Commerce extérieur tchadien : la Chine domine les importations, les Émirats arabes unis les exportations
La Chine fournit 30 % des importations tchadiennes — les Émirats, eux, achètent 26 % des exports

Commerce extérieur tchadien : la Chine domine les importations, les Émirats arabes unis les exportations

La Chine, premier fournisseur du Tchad

En 2025, la Chine a consolidé sa position de leader des importations tchadiennes avec 306,5 milliards de FCFA de marchandises livrées, soit 30,7 % du total. Loin derrière, le Cameroun arrive deuxième avec 108,4 milliards de FCFA, suivi de la Libye (85,8 milliards, 8,6 %). Cette prédominance illustre la dépendance du Tchad aux produits manufacturés chinois : équipements industriels, biens de consommation et matériel divers.

Les Émirats arabes unis, premier client

Du côté des exportations, les Émirats arabes unis se hissent en tête avec 333,3 milliards de FCFA, soit 26,2 % des ventes tchadiennes. Ils devancent la Malaisie (297,8 milliards, 23,4 %) et l’Allemagne (279,9 milliards, 22 %). Les Émirats ne sont pas seulement des consommateurs finaux ; ils jouent un rôle de plaque tournante pour le pétrole brut tchadien, qui transite par Dubai et Abu Dhabi avant d’être réexpédié vers d’autres marchés, ce qui limite la visibilité de N’Djamena sur la destination finale de ses ressources.

Des chiffres clés

30,7 % des importations viennent de Chine, 26,2 % des exportations partent vers les Émirats arabes unis, et 79,8 % des importations sont concentrées sur dix partenaires. La France, malgré des liens historiques, ne pèse que 5,1 % des importations (50,9 milliards de FCFA), au sixième rang, tandis que les États-Unis sont au cinquième avec 5,3 % (53,0 milliards). L’Inde (4,3 %), le Togo (3,6 %), le Brésil (2,9 %) et la Turquie (2,3 %) complètent le panel des fournisseurs.

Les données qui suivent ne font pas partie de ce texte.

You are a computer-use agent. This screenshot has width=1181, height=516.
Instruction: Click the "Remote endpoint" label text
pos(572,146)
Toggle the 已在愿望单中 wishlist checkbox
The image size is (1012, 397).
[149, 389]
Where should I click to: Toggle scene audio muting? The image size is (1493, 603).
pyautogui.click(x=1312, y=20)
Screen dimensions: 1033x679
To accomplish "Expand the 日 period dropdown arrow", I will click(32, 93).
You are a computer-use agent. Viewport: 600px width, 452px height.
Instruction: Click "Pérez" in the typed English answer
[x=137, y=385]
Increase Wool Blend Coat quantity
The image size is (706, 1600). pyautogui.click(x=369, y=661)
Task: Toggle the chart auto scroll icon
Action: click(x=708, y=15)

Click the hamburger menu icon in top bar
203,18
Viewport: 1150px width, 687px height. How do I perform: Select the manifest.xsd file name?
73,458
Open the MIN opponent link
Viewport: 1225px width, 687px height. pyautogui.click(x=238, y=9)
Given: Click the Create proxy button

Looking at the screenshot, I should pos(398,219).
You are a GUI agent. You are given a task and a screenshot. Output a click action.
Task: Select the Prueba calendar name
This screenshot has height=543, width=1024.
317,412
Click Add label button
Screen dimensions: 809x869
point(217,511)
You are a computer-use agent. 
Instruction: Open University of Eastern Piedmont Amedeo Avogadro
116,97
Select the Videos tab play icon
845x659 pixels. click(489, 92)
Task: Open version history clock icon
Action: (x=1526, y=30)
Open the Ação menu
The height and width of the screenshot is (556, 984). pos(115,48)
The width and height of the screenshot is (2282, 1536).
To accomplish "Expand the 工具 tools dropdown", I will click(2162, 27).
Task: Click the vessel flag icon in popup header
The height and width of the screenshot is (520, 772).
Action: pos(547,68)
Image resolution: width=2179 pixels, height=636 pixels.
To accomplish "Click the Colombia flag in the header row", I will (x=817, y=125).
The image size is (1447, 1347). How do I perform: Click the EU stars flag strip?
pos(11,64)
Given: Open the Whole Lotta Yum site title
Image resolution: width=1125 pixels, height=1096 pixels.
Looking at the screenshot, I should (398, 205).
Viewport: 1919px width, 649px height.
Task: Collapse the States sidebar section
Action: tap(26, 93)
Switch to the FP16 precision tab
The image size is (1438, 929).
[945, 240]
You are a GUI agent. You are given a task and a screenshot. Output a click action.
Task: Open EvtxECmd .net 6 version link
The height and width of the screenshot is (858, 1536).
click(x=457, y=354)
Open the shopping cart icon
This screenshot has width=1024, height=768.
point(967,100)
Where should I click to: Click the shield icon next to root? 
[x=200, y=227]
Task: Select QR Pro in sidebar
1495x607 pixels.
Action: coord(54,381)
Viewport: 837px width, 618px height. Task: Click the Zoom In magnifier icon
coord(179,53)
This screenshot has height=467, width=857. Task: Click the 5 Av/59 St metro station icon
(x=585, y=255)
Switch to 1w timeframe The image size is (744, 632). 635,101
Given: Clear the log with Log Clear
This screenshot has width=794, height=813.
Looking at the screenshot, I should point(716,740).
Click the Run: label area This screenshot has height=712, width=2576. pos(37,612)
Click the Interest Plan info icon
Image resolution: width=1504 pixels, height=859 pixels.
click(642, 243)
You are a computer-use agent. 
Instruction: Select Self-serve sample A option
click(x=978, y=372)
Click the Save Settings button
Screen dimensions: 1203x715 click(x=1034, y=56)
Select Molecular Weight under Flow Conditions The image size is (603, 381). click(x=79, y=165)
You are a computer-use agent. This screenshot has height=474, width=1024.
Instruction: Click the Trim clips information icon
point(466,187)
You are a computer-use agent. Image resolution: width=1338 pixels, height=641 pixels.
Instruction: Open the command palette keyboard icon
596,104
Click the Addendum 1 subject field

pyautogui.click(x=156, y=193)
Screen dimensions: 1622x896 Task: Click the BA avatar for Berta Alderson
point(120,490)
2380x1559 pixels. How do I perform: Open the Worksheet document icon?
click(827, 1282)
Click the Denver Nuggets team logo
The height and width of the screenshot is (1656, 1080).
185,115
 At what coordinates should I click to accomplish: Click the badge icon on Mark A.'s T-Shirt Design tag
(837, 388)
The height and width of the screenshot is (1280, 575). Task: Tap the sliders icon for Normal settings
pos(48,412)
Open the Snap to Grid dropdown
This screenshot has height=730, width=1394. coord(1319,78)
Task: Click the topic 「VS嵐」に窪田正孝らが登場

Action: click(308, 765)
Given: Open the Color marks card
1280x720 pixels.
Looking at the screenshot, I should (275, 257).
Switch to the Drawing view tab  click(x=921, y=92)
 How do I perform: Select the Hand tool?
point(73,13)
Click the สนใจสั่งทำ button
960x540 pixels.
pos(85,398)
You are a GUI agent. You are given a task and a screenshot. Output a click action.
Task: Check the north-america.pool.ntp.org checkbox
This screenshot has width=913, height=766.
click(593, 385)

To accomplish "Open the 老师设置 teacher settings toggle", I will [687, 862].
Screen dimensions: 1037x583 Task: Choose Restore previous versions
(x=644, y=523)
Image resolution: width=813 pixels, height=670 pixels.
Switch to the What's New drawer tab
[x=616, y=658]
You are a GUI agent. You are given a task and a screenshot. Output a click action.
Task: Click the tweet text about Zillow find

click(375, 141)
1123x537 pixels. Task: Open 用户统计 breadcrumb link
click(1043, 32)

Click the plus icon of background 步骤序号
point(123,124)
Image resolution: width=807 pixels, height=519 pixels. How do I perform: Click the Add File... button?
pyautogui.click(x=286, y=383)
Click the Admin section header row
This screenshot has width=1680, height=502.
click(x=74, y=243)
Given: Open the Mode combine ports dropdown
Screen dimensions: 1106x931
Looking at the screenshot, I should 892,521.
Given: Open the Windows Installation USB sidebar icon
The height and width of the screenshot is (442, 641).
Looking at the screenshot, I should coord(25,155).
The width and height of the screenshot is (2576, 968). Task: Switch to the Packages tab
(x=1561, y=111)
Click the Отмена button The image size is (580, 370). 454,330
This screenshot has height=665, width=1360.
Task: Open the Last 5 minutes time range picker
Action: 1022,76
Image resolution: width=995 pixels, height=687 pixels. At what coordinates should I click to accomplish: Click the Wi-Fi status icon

Une dépendance commerciale préoccupante

Les données montrent une double concentration : les exportations sont très concentrées (les dix premiers acheteurs représentent 98,9 % des ventes), et les importations sont dominées par Pékin. Cette fragilité expose le Tchad à des chocs extérieurs, d’où la nécessité d’une diversification des partenaires commerciaux, tant à l’import qu’à l’export.